Limited voting panel continuing its workPublished 9:00pm Wednesday, March 20, 2013
The committee appointed to determine if the way Beaufort County commissioners are elected can be changed continues its work today.
The committee’s meeting begins at 4 p.m. at the county administrative offices.
The 12-member committee was appointed by the Beaufort County Board of Commissioners to find, if possible, an alternative to the limited-voting method currently used to elect commissioners.
Since 1991, Beaufort County voters have used limited voting to elect commissioners. The method was imposed on the county by an order from a federal judge. The judge issued the order to enforce an agreement between county leaders and a group of black residents concerning the system of electing commissioners.
The committee was formed within two months after Gary Brinn, a first-time commissioner, took office in December. During his campaign for office, Brinn said he would address the limited-voting issue. The county studied the matter in 2003 and again in 2007, but no actions to change limited voting followed those reports.

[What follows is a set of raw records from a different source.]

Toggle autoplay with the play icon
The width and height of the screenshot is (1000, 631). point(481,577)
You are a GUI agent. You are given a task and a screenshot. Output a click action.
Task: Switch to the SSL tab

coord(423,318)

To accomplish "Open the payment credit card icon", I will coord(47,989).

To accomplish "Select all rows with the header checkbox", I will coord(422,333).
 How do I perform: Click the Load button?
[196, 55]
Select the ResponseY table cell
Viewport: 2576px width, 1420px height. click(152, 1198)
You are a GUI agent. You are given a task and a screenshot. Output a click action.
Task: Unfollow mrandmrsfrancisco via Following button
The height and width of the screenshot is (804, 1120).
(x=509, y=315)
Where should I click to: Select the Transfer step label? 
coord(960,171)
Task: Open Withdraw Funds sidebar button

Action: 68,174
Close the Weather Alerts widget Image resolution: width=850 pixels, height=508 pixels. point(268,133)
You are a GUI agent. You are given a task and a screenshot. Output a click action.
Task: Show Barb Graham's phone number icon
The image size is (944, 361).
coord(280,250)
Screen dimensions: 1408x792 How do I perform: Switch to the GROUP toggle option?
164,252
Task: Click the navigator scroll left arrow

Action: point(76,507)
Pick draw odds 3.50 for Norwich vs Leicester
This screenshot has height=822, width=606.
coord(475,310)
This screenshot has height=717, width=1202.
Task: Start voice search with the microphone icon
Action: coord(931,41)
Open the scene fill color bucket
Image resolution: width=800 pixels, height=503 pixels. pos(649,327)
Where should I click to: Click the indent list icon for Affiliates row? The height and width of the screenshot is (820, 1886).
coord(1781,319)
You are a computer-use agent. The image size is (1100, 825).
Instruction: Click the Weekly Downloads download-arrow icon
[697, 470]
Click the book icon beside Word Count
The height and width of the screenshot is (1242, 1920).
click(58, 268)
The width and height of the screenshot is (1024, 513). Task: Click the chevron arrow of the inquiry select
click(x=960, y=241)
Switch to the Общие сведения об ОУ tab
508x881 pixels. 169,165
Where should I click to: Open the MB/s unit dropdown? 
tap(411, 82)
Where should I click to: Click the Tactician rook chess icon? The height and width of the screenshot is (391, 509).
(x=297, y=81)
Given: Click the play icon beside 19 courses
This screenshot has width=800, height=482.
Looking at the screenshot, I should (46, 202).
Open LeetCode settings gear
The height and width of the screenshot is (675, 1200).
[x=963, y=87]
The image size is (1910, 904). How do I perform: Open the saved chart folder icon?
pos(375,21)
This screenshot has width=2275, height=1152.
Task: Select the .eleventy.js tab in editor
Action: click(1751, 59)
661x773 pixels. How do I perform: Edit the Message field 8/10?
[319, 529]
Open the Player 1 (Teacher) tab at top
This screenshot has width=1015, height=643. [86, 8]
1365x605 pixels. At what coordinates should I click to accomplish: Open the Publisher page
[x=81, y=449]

When the committee met in February, members read the Voting Rights Act of 1965. Brinn said reading the act helped committee members understand why limited voting was imposed on the county. Brinn also asked committee members to review the 2003 study so they could discuss the pros and cons of proposals in that study at today’s meeting.
“We are going to look at the 2003 and 2007 stud(ies) and find what could work from these studies. Then, when we are done, have our 2013 proposal submitted to the commissioners for consideration,” Brinn said after the committee’s February meeting.
Brinn has said many Beaufort County voters do not like limited voting. Under limited voting, voters may vote for only one candidate during an election even though three or four seats on the board are up for grabs.